They’re almost always conservative. Whether it’s a governmental body, the strategy group at a big company or the membership panel at the local country club, we can learn a lot by seeing what they approve and when they stall.
Of course, each of us know a lot about our offering, the change we seek to make and why it’s better. It’s easy to believe that, “If I were you I’d pick this obvious, rational choice…” and pitch accordingly.
But they’re not you. They’re the committee. And the committee almost never makes what outsiders might say is the ‘right’ decision, instead they choose what’s right for them, now.
And that is usually a combination of:
Persistence.
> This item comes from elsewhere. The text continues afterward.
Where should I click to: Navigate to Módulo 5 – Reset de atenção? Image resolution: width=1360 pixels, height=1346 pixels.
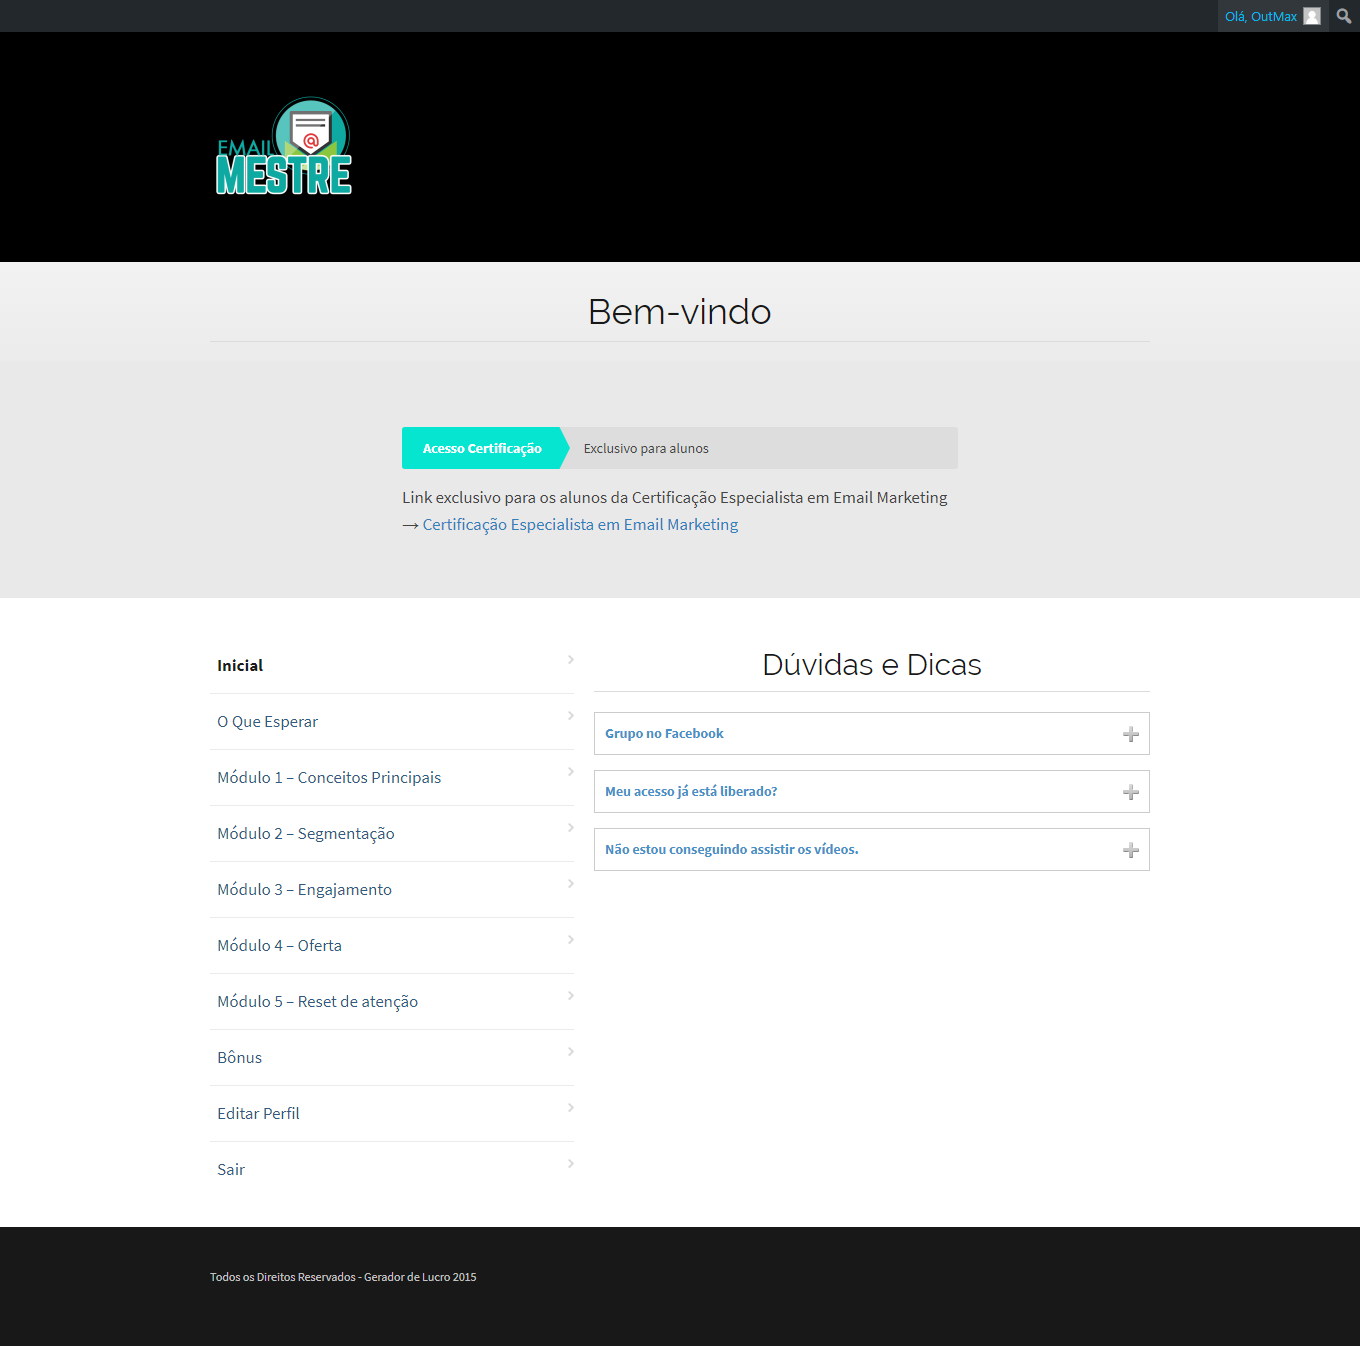tap(317, 1002)
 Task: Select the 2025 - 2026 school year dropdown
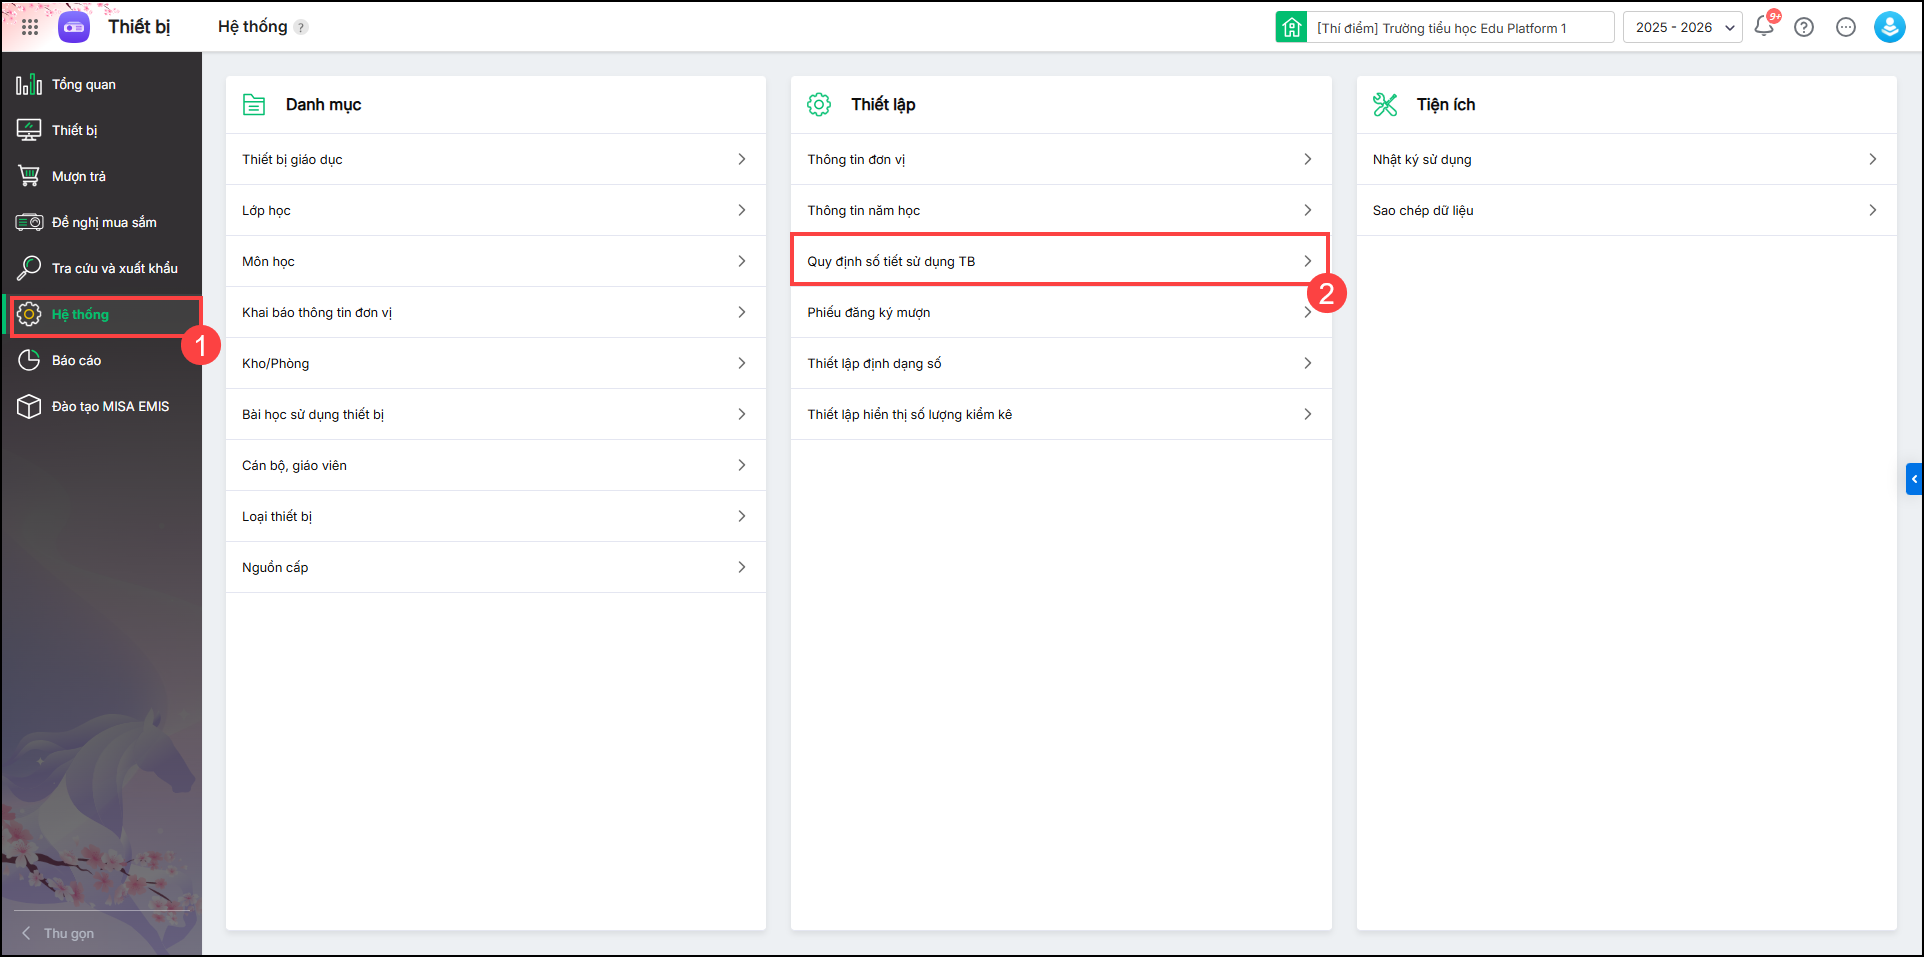[x=1682, y=28]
A new idea is almost never embraced right away. It might take years. It’s easier to wait to see who will be there tomorrow than to grab what’s here today.
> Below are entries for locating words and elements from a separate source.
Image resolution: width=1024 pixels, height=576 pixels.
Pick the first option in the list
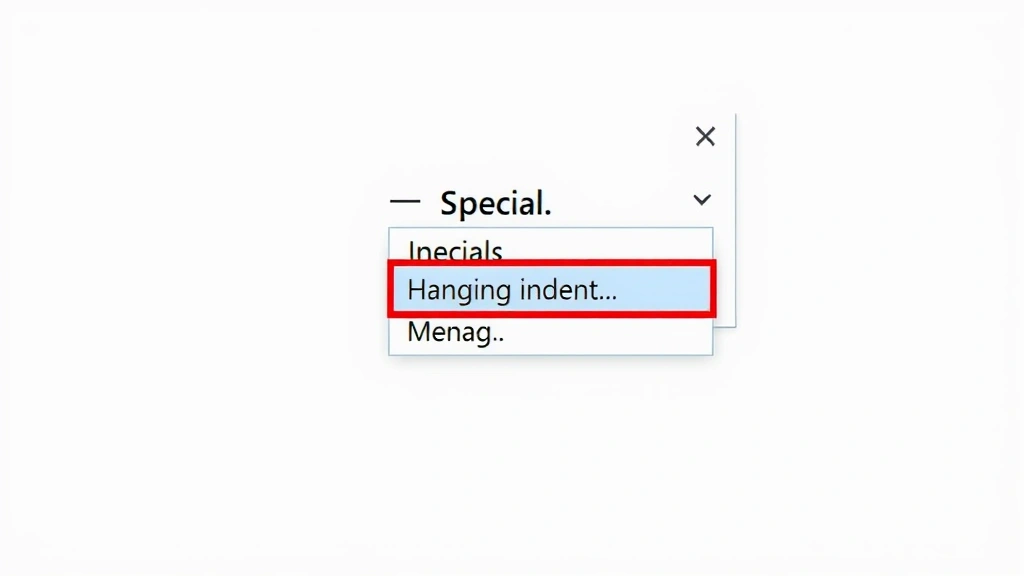455,251
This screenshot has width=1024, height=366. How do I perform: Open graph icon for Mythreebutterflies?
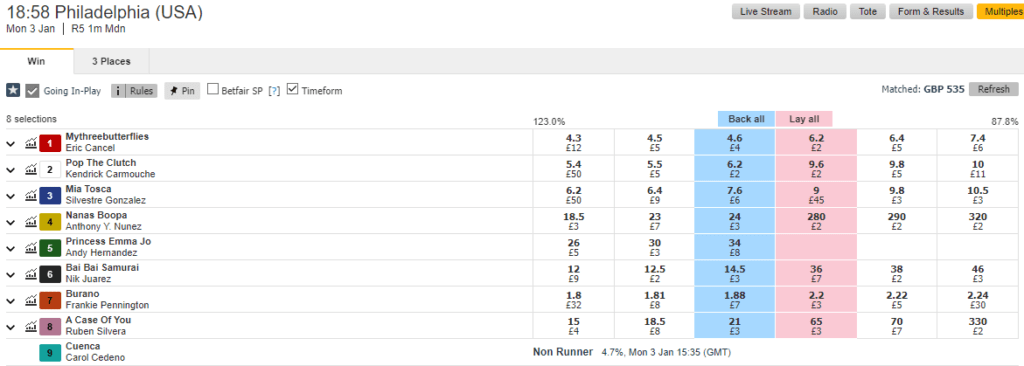point(31,143)
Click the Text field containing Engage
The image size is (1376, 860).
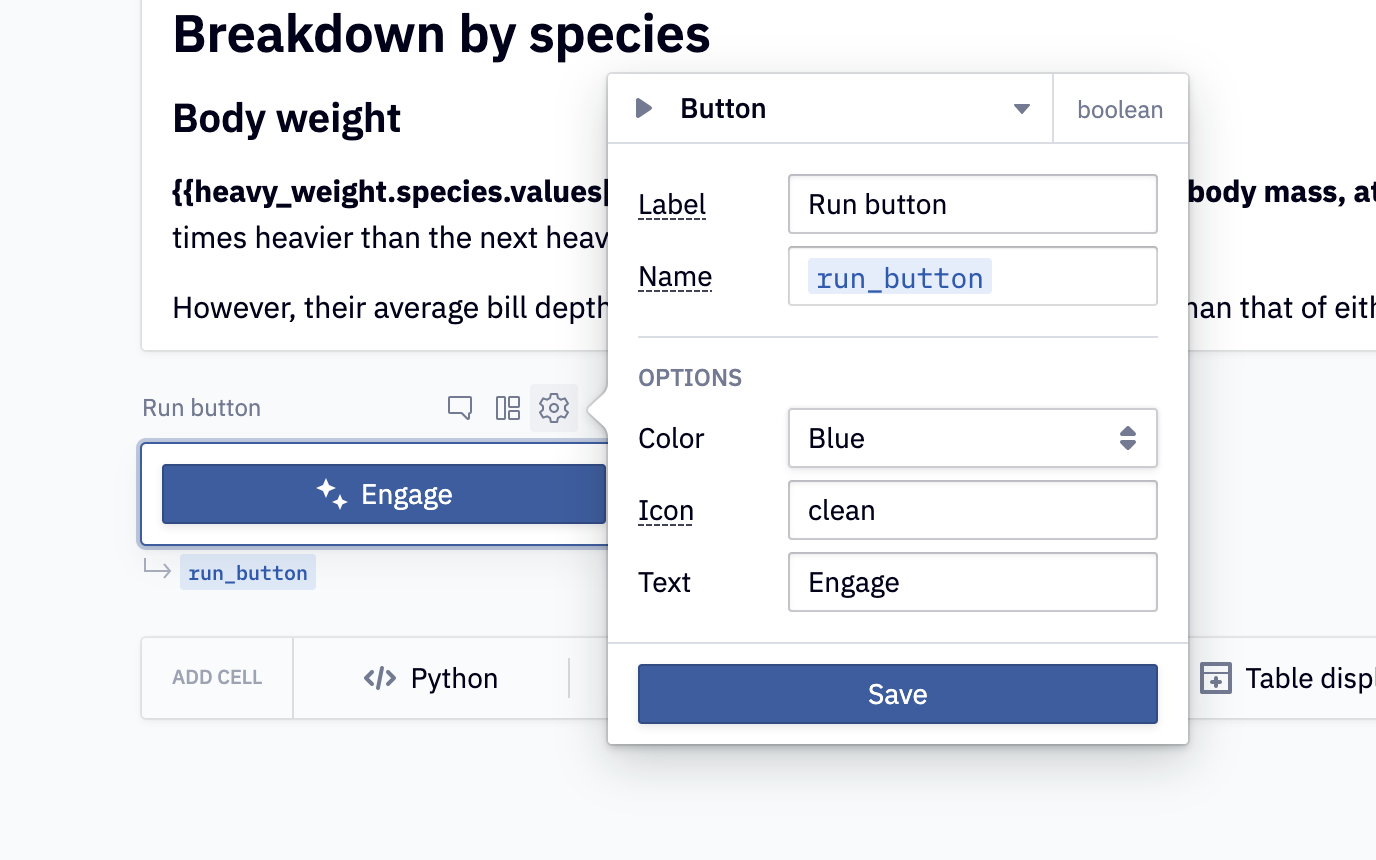[x=972, y=582]
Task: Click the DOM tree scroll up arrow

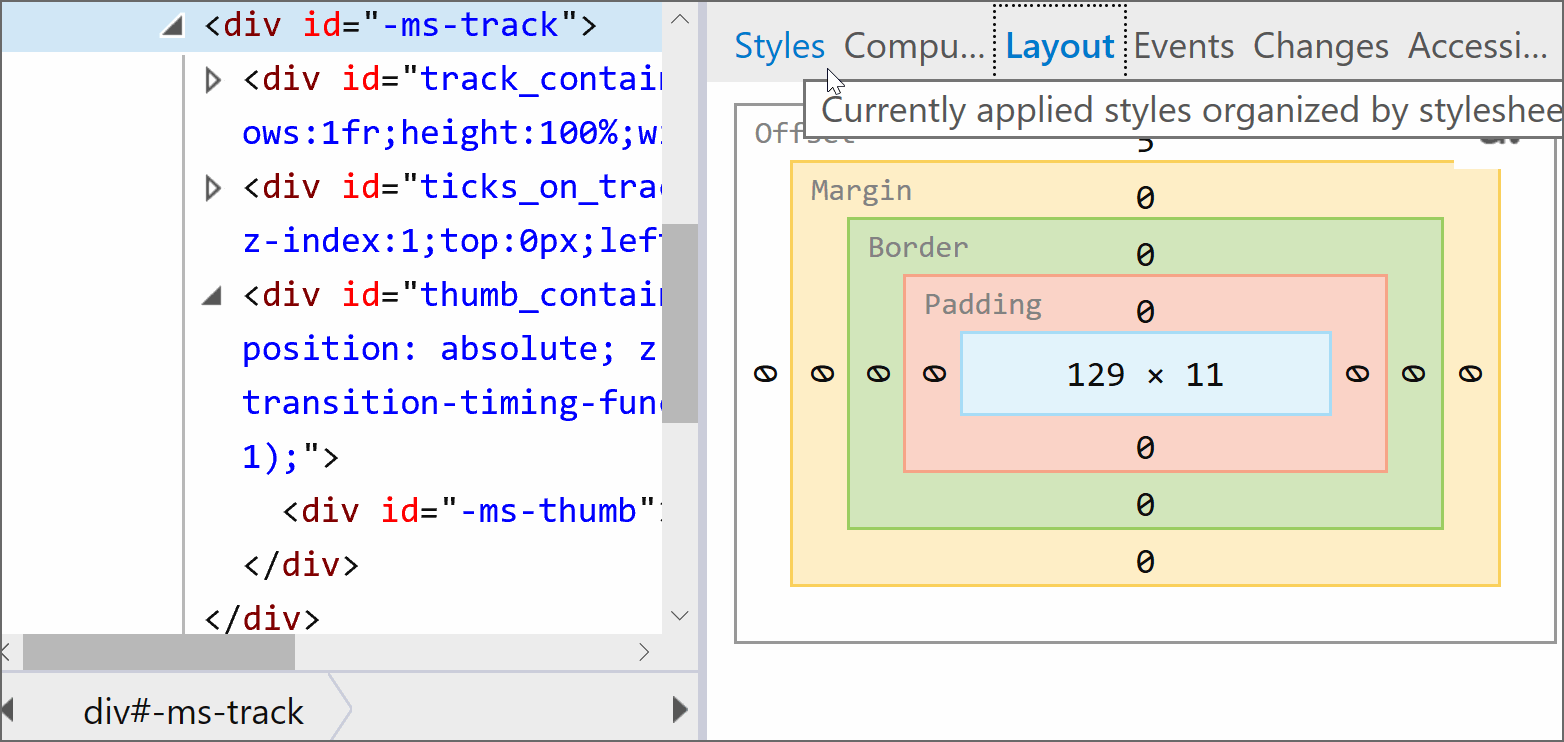Action: 680,19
Urgency. Advance planning is clearly the smart move, but with fear, risk avoidance, and competing priorities, it’s the urgent that is often put on the agenda.
Affiliation. “What will our peers say?” is an unspoken but powerful force. Everyone else, or the appearance of everyone else has a huge impact.
WIFM. Not a radio station, but the truth that each person choosing begins with concern about what’s in it for them. It might be status, affiliation, avoidance of fear or a simple desire (or a complex one).
Compromise. It’s a committee, after all. Group acceptance of a small benefit might be seen as better than a bigger benefit that’s divisive.
Status. There are the status roles within the committee (who suggested this, who will benefit the most from this) and the status roles the committee sees within the organization and across organizations. Moving up (or not falling behind) is at the forefront of many decisions.
A better idea has little chance in the face of these forces.